Libération, Paris, 27 mai 1987

(...)
Puisque le temps nous est ainsi donné, il est alors loisible d'en sentir les prolongements chez François Bouillon. Celui-ci indique, sans s'éterniser, mais en prenant son temps, les voies qu'il suit pour chiffrer ses parcours et ses avancées. 1 = Abstraction; 2 = Classical Abstraction; 3 = Classic Abstraction; 4 = Classic old Abstraction; 5 = Classic called Abstraction: ce passage citationnel se fait sans bruit, comme si, pour que la Ronde de Nuit (1986) soit entière, il avait fallu faire le détour d'une coupe au carré, détour obligé où l'austérité est toute entourée d'humour, bercée et nettoyée par une drôlerie discrète qui pourvoit aux nécessités.
Bouillon est quelqu'un qui sait tourner autour du pot. C'est d'ailleurs l'objet de ses Tragédies (1986) où, au lieu même d'un théâtre défroqué, s'inscrit une histoire presque muette de pots cassés. Oiseaux-leurre, chut, ève, guettée par l'ennui, sort, de l'ombre, masquée, le Niger coule sur ses âmes, silence lent, sésame meurt sourd, comme un pot, premier mari des adeptes du vide: le cercle ainsi décrit et circonscrit tourne à vide mais écrête le trou qui pourrait en aspirer les narrations, les mythes, les figurations ou les éclats de rire.
Bouillon frise le vide. Il n'y cède pas.
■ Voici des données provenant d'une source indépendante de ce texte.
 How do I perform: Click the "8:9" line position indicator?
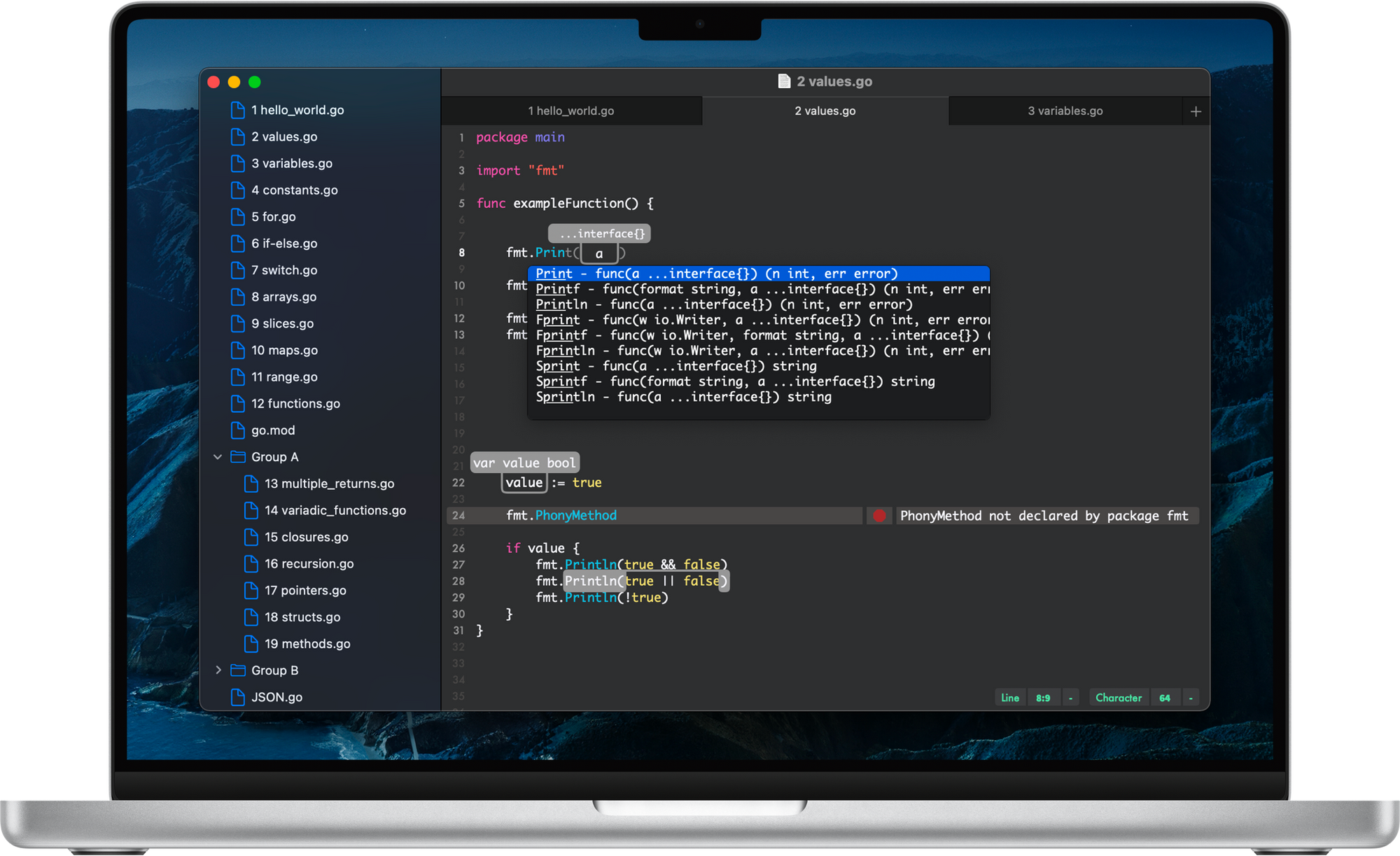pyautogui.click(x=1042, y=697)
Et si Sésame meurt, avant ou après avoir ouvert la porte de la caverne, sourd comme un pot c'est pour le bien de
« sésamis », n'importe qui en visite, de telle sorte que sauvés de l'ennui qui guette toujours, ils jouissent, à la différence de l'oiseau-leurre qui n'a rien de l'oiseau-lyre ou du loisir de l'heure. C'est à ce moment là, bien sûr, qu'il convient de s'en aller et de quitter le Magasin avec ses accessoires et le sentiment d'un accord de pensée. C'est dehors que les tragédies, les violons et les étoiles pliées font grincer des dents.
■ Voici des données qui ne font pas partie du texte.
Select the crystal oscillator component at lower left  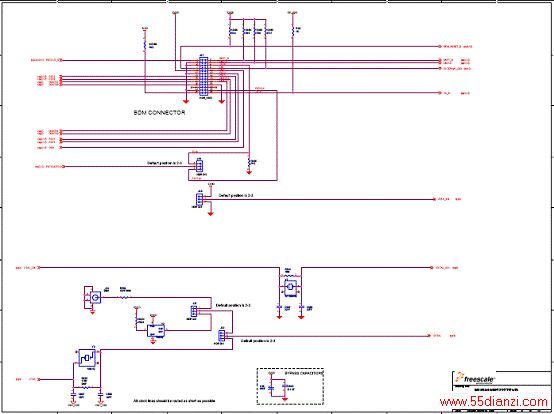[x=87, y=358]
Apparemment, il y a peu de relations formelles entre le travail de Hreinn Fridfinnsson et celui de François Boullion. Si rapport il y a, ce pourrait être la lente théâtralisation du temps, commune à ces artistes. (...)
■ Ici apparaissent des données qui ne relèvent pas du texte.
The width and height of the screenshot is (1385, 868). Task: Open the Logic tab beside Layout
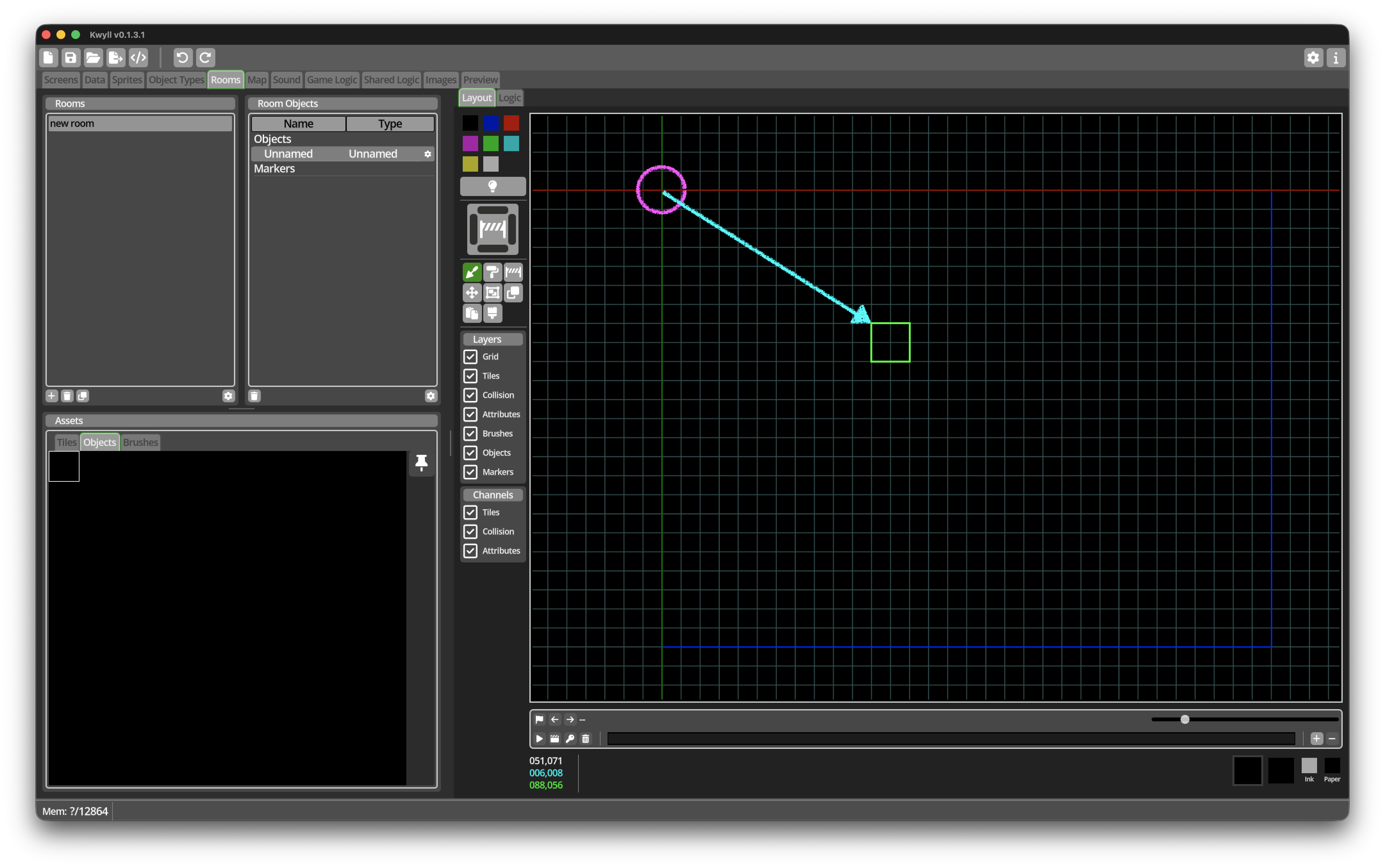509,98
Même goût du mystère chez F. Boullion, mais ici le mystère s'organise socialement. Une ethnologie utopique de rites sacrés semble être le point de départ de son travail. Cercle magique et archaïque où se mêlent matière et symboles. Tout souligne la simplicité des sculptures grâce à l'utilisation de formes élémentaires et de matériau brut comme la pierre, le cuivre et le bois. Le secret se fond à des traces, des empreintes de main, des signes qui fleurent bon le fouillis préhistorique. Et pour couronner cette alchimie, des incrustations de plomb sur les pierres. Cette mise en scène de l'histoire s'accompagne à Grenoble d'une « tragédie », titre de l'oeuvre.
De l'âge du bronze au classicisme, le temps perd ses repères dans un rituel aux élans chorégraphiques. Le spectateur est même invité à faire de l'art en incrustant ses mains fuligineuses dans une serviette immaculée. Sweet revenge...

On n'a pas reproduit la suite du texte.